This is question number 2 that was answered:
Approximately 1 solar heating panel is required to heat the water from 20ºC to 40ºC.
To estimate the number of 4'x8' solar heating panels required to heat water at a home from 20ºC to 40ºC, we need to consider the energy requirements, efficiency, solar irradiation, and the heat capacity of water.
- Daily water usage: 125 gallons
- Efficiency (η): 0.7
- Direct Normal Irradiation (DNI): 7 kW-hr/m2
- Heat capacity of water: 4200 J/(kg ºC)
First, we need to convert the daily water usage from gallons to kilograms. Since 1 gallon is approximately 3.78541 kilograms, the daily water usage is approximately 471.9275 kg.

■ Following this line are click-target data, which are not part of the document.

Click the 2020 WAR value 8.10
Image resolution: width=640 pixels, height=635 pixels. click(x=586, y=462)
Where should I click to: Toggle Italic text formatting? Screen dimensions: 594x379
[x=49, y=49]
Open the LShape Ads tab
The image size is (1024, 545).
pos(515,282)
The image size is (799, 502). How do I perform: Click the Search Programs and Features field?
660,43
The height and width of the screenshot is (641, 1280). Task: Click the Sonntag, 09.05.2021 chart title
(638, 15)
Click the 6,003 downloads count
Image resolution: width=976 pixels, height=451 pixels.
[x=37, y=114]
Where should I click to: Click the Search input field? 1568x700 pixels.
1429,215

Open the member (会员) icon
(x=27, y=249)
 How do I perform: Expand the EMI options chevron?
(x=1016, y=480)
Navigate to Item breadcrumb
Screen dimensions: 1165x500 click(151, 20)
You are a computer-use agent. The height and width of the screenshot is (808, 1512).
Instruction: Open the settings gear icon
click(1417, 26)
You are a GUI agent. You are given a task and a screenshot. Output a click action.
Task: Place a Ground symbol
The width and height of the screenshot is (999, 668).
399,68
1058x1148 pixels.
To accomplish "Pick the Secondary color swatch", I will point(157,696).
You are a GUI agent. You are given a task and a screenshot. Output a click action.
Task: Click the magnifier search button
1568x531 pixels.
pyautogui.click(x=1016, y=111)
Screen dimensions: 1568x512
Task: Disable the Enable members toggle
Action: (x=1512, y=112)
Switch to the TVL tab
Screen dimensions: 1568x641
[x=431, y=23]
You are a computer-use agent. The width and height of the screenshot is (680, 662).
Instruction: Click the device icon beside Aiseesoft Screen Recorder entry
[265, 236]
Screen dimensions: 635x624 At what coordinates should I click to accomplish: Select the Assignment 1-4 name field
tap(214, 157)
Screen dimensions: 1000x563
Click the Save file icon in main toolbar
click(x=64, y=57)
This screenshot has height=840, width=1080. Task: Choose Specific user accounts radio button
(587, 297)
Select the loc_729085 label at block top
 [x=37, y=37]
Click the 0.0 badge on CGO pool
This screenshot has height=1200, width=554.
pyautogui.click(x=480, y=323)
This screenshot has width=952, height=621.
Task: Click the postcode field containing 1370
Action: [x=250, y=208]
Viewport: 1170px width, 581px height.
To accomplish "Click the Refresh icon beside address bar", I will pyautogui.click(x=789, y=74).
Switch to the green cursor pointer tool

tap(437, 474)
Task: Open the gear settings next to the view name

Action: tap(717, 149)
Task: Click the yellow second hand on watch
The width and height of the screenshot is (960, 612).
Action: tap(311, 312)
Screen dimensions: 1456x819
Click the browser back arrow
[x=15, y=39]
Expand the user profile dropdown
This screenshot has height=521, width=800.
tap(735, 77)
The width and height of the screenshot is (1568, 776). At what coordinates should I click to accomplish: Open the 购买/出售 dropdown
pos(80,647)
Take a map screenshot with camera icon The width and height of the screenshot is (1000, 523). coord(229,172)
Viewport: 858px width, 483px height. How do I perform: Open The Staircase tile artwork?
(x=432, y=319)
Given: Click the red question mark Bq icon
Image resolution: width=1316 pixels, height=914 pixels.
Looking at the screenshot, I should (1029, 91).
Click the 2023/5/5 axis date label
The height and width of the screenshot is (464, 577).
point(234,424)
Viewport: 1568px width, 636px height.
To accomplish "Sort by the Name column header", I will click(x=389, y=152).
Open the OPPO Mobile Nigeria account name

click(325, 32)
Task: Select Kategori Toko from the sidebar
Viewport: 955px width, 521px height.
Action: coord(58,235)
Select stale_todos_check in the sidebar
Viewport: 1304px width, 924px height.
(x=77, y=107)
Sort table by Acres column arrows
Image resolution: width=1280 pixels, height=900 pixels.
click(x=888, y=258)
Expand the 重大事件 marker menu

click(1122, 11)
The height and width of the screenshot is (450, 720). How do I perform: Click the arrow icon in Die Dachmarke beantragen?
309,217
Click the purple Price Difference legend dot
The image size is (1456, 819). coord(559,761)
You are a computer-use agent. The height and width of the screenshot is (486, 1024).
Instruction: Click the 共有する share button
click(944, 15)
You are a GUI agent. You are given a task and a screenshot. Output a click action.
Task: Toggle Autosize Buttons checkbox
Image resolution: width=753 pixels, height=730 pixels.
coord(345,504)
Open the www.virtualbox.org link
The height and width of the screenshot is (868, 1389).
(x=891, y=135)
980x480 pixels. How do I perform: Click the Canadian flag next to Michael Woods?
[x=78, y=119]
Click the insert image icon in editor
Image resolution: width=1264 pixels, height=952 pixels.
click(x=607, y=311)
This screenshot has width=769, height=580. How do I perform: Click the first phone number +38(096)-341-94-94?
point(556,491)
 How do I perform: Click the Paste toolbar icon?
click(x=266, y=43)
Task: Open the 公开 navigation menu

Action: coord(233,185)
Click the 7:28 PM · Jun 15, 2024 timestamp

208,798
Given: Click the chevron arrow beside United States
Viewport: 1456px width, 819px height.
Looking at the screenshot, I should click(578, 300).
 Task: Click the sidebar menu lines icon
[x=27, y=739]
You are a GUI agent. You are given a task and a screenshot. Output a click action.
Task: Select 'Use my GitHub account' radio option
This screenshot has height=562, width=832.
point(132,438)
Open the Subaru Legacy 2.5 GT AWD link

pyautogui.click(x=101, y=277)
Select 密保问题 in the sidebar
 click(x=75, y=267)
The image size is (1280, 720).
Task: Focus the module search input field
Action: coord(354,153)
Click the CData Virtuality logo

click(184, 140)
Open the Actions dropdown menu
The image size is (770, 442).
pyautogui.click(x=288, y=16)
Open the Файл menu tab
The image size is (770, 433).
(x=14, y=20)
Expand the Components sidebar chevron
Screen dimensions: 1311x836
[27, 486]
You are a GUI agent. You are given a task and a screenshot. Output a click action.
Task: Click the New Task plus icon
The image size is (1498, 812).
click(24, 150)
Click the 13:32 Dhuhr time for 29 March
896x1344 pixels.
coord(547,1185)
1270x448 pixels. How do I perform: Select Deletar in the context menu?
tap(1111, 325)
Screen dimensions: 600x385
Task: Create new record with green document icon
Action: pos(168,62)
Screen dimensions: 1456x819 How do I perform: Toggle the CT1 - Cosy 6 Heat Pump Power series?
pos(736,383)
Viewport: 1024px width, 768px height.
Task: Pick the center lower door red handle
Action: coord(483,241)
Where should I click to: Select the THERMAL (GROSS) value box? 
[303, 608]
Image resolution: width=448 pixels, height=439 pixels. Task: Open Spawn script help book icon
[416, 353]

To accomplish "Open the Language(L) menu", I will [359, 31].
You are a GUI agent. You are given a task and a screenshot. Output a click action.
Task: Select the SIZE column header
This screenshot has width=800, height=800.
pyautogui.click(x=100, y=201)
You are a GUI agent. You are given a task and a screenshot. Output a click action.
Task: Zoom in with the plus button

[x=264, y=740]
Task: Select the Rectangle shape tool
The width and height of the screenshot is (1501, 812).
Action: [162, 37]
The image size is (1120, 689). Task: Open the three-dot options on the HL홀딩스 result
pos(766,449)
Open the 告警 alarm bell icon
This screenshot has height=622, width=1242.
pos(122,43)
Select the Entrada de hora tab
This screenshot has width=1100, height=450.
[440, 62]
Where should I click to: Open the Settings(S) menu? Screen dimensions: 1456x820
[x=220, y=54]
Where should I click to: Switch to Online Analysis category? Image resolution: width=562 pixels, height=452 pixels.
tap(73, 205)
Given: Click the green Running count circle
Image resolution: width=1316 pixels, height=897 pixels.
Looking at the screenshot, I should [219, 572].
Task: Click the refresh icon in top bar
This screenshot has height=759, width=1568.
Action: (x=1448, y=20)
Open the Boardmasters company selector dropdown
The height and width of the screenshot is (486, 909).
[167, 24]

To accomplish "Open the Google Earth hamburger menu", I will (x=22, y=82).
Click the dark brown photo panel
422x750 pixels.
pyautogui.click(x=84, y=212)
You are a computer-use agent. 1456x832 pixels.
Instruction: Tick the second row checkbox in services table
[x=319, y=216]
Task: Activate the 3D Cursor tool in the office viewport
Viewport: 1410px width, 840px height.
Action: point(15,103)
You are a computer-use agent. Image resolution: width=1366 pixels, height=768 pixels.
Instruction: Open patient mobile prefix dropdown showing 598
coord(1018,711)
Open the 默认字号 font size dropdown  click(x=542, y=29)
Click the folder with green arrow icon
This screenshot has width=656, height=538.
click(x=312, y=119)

Next, we calculate the energy required to heat the water from 20ºC to 40ºC using the formula:
Energy = Mass of water * Specific heat capacity * Temperature change
Temperature change = (40ºC - 20ºC) = 20ºC
Energy = 471.9275 kg * 4200 J/(kg ºC) * 20ºC = 19,773,090 J
Now, we need to calculate the energy received from the solar panels. The total energy received can be obtained by multiplying the DNI by the area of the solar panels and the efficiency.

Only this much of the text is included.